When the mounting structure of the BGA package 1 and the multilayer printed wiring board 3 shown in the present embodiment is used for a portable device, for example, a portable telephone, the portable device is susceptible to an external impact due to a drop or the like. Since the contact failure between the component and the mounting board easily occurs, the contact failure can be particularly effectively prevented.

[Brief description of the drawings]

FIG. 1 shows an embodiment to which the present invention is applied, and a BGA
FIG. 2 is a schematic cross-sectional view when a package 1 is mounted on a multilayer printed wiring board 3.

FIG. 2 is a schematic diagram showing an arrangement pattern of electrodes 2 provided on a multilayer printed wiring board 3;

FIG. 3A is a partially enlarged view of an outermost peripheral electrode 2a,
(B) is a top view of (a).

FIG. 4 is an explanatory diagram showing a bonding portion of a solder bump 7 at an outermost peripheral electrode 2a.

FIG. 5 is a schematic cross-sectional view when a conventional BGA package 101 is mounted on a multilayer printed circuit board 103.

6A is a partial cross-sectional view of the outermost peripheral electrode 104a, and FIG. 6B is a top view of FIG.

FIG. 7 shows a solder bump 10 on the outermost peripheral electrode 104a.
It is explanatory drawing which shows the 2nd junction.

[Explanation of symbols]

1 BGA package, 2 electrodes, 2a outermost electrode,
2b: inner peripheral electrode, 3: multilayer printed wiring board, 4: interposer, 7: solder bump, 10: solder resist.

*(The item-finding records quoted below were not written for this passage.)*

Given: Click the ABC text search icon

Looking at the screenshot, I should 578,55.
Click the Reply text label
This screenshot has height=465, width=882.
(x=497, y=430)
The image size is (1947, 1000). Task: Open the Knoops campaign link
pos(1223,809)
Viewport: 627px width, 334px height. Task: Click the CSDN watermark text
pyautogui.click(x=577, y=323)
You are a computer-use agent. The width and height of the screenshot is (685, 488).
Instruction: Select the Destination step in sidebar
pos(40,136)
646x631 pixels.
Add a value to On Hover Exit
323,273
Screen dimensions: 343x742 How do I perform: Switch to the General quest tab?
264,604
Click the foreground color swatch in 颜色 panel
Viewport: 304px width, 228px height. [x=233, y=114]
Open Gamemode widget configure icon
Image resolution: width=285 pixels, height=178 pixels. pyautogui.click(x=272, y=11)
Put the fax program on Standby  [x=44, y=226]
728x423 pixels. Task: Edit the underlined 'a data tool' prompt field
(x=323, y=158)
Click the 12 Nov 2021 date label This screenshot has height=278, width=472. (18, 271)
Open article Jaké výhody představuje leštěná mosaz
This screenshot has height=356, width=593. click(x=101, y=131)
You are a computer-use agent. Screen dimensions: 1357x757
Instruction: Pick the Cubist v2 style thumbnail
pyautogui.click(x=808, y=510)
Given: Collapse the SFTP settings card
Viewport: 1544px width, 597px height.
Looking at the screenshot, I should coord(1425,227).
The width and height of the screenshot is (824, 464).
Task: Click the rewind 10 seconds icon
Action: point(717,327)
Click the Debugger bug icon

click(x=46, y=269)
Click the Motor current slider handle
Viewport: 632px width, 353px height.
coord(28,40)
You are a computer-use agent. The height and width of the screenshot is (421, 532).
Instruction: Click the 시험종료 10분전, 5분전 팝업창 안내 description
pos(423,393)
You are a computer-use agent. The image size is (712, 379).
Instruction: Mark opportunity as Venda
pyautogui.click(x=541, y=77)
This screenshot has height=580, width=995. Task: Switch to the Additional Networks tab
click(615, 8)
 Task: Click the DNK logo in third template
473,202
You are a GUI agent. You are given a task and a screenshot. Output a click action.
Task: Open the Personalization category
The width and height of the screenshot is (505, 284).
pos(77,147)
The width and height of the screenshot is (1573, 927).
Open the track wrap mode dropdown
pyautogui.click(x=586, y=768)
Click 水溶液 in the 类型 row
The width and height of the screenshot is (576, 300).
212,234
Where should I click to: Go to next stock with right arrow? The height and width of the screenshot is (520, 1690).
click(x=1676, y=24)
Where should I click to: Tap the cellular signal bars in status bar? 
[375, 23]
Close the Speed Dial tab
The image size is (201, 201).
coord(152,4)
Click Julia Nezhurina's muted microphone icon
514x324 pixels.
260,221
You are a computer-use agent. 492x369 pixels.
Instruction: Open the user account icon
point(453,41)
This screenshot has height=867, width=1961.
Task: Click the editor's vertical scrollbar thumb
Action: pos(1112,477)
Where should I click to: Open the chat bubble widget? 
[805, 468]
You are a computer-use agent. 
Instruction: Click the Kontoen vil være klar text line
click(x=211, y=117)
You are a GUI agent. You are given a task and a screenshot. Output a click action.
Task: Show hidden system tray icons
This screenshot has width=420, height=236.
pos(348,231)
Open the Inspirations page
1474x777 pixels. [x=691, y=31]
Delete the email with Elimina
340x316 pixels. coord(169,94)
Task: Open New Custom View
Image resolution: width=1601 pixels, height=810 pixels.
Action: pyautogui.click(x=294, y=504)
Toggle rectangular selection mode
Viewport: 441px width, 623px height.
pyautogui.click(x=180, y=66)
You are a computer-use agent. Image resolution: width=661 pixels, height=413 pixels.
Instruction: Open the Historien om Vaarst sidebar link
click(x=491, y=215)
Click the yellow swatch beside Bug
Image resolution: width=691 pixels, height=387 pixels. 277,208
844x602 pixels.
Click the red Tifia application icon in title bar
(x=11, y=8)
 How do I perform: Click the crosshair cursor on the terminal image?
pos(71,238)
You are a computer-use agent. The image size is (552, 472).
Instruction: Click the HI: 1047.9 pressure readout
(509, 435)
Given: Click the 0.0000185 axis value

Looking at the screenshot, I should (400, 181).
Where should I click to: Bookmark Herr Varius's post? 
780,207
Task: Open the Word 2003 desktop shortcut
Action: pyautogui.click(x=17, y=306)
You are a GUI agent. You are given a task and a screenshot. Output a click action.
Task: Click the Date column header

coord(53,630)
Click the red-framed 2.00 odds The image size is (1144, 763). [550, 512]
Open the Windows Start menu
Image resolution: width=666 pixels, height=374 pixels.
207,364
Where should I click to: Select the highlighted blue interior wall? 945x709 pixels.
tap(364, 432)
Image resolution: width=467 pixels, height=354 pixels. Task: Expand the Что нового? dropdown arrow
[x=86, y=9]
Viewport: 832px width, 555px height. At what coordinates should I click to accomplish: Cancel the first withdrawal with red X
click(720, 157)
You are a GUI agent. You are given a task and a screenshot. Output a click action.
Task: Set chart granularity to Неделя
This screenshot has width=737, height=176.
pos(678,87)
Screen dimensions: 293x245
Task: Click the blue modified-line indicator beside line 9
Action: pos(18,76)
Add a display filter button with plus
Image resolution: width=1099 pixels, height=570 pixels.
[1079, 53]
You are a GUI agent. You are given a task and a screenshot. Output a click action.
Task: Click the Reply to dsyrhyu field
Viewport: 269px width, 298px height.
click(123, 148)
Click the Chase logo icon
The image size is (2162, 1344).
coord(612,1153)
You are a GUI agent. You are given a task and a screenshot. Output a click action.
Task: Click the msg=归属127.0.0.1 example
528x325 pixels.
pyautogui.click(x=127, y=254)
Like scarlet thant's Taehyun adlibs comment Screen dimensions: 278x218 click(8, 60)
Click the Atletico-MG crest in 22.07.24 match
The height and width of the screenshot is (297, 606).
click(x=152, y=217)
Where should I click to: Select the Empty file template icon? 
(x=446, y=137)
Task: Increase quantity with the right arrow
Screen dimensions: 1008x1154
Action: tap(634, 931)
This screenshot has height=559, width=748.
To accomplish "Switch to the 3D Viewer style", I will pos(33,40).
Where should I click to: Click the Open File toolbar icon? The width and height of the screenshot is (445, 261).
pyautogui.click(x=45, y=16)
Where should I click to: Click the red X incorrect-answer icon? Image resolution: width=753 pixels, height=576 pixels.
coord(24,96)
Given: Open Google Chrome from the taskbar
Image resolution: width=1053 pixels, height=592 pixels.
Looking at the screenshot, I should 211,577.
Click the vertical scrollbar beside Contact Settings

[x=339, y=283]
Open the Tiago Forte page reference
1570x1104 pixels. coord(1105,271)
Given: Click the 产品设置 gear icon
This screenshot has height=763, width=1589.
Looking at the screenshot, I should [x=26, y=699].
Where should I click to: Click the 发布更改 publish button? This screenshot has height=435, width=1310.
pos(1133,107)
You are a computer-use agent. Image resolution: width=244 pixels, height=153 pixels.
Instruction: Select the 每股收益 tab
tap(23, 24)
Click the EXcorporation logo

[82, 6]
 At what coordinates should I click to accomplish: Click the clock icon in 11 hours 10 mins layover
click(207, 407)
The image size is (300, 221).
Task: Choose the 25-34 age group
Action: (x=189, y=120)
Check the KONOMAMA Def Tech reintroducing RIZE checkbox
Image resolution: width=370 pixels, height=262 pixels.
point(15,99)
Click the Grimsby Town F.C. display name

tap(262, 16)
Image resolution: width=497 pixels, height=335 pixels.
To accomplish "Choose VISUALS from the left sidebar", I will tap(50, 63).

 ──────────────────────────────────────────────────続 き Continuing on the front page (72) Koji Kondo, Inventor 1-1-1, Showa-cho, Kariya-shi, Aichi, Japan

Claims (3)

[Claims] After a plurality of solder bumps (7) in an array are formed on the back surface of an electronic component (1), the solder bumps (7) are arranged in an array corresponding to the arrangement of the solder bumps (7). The electronic component (1) is positioned and mounted on a mounting substrate (3) having a plurality of electrodes (2), and the plurality of solder bumps (7) are melted and joined to the electrodes (2) to thereby form the electronic component. In a mounting structure of an electronic component in which a component (1) and the mounting board (3) are electrically joined, the plurality of electrodes (2) arranged in an array are located on an outer periphery of the array. In the outermost peripheral electrode (2a),
A mounting structure for an electronic component, wherein the entire end portion of the joint between the solder bump (7) and the outermost electrode (2a) is located on the inner peripheral portion of the outermost electrode (2a). 2. An outer peripheral portion of the outermost peripheral electrode (2a)
An electronic component mounting structure, which is covered with a protective film (10). 3. A portable device comprising the electronic component (1) according to claim 1 or 2.